It is the unfortunate truth that there will never be a way to truly fix latency issues. The most we can do is make it unexploitable / fair and try to hide it with some magic tricks.
Exploitability / Fairness
One of the most common tricks in the hackers book is to play with their network latency. To cut a long message short, I’ll say this: each player should be disadvantaged by only their own latency. Any damage or loss to players should not be dependent upon another player’s latency, or else a hacker can use this against other players. In your problem, this means that whatever logic decides if a hit took place or not cannot compensate by the latency of the person who shot. If so, then it is exploitable. I’d also add that this check cannot be done on the client shooting (for obvious reasons) or on the client being hit (an exploiter would never admit to being hit). That leaves that this check must be done on the server.
The server is also the most fair place to determine hits because its game world or normally between the game world of the attacker when they shot the bullet and the game world of the victim when they are hit. Each player is also only disadvantaged by their own latency. A hacker having high latency means that they must lead their shots more; a victim with high latency cannot pull a Neo, break all the known laws of physics, and dodge flying bullets.

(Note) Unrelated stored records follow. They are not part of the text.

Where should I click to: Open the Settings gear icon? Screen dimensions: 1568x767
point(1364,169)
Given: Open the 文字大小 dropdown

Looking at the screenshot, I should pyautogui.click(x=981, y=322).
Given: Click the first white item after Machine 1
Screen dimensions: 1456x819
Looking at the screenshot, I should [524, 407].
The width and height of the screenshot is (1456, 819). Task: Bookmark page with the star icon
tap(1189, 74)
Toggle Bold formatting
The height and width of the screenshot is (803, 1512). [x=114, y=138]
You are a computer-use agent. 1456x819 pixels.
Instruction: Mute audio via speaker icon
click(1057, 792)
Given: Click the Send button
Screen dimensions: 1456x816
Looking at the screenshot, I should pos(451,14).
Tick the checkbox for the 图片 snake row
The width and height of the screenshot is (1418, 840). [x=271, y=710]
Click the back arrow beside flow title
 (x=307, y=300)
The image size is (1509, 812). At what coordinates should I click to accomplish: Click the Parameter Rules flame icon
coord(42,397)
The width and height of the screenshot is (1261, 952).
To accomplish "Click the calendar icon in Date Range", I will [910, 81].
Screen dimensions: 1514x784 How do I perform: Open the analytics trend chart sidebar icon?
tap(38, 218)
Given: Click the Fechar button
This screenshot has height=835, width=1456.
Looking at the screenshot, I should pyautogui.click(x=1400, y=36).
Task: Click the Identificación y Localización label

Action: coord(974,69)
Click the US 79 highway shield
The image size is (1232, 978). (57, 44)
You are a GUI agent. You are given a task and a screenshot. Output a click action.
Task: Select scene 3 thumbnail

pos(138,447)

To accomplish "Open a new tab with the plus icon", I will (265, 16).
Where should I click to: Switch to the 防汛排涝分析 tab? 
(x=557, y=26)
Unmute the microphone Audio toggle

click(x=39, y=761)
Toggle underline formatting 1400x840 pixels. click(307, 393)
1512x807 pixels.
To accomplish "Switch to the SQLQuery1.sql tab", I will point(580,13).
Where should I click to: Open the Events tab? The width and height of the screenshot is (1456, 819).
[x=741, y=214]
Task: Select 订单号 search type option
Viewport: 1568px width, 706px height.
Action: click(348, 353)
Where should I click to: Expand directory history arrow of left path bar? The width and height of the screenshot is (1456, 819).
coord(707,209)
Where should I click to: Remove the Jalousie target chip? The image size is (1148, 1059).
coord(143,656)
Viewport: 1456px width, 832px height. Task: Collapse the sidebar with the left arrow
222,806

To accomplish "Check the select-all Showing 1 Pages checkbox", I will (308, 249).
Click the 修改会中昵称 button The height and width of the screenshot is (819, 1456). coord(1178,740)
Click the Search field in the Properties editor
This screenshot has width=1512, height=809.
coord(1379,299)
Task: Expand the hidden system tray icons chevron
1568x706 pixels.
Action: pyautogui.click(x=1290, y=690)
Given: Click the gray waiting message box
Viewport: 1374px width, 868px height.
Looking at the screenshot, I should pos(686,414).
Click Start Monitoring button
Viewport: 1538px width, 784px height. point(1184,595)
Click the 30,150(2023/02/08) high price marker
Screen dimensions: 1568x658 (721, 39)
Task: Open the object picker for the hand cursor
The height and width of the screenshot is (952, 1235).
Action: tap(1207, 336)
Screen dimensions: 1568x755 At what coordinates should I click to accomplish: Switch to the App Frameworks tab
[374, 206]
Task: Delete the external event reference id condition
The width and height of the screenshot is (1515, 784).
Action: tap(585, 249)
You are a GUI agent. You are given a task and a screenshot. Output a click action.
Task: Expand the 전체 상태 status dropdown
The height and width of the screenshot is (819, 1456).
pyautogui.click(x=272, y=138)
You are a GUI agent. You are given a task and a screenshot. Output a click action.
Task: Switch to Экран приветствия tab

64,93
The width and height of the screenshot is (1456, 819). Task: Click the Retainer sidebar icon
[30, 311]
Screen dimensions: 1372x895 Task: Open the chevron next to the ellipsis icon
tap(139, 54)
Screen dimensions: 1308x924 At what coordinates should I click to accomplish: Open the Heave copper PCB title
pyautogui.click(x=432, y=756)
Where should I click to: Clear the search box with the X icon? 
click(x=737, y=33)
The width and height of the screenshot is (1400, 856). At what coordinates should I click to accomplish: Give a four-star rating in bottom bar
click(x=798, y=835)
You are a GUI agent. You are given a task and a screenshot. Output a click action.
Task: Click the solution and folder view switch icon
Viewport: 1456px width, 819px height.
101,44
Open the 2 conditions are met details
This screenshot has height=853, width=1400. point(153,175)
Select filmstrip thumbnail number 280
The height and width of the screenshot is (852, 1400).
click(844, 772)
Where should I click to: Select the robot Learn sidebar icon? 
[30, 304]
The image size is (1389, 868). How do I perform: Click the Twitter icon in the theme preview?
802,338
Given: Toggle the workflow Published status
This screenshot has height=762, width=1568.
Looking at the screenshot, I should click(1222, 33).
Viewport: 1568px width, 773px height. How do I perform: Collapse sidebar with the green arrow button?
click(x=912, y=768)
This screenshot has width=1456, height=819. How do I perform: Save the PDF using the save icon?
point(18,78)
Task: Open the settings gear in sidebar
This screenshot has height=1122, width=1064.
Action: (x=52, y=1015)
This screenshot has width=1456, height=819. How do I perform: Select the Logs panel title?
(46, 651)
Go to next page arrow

A server can handle a couple bullets. If not, then you can apply some optimizations. Trying to pre-optimize in this case will lead to a bad design decision. The server can handle the cost of running this critical game logic, and it doesn’t need to be handed off to a client.
The Black Magic
It is unfortunate that players with more latency will see "rubber banding". If each client is in charge of their own position, this rubber banding is almost always twice as large. If the server is in charge then rubber banding is cut in half and it is more fair, but the person moving has to interpolate. I've written a lot about client interpolation, you can find all of it by searching "client interpolation" on my profile.
Each client can with its own latency extrapolate where players are going to actually be at a given moment. This provides a more accurate representation of the game world and reduces the problem of missing shots when it looks like they should have hit to moments when the victim had just moved and the server found out but the shooter hasn’t. There is no way to fix this without introducing exploits. The shooter must be disadvantaged by their latency or else you are giving them leeway they can use to their advantage. Likewise, a player will be hit when it looks like they shouldn’t have been when they had just moved but the server hasn’t found out yet. If you trust the client to tell you where they are, then they can pull a Neo at any time. In addition, the victim is being disadvantaged by their own latency to the server. Compensation will also give them leeway to exploit.
To sum it up, the best you can to is extrapolate the positions of other players and interpolate the client’s position. Running the checks on the server is the only fair place. Any other way is prone to exploitation.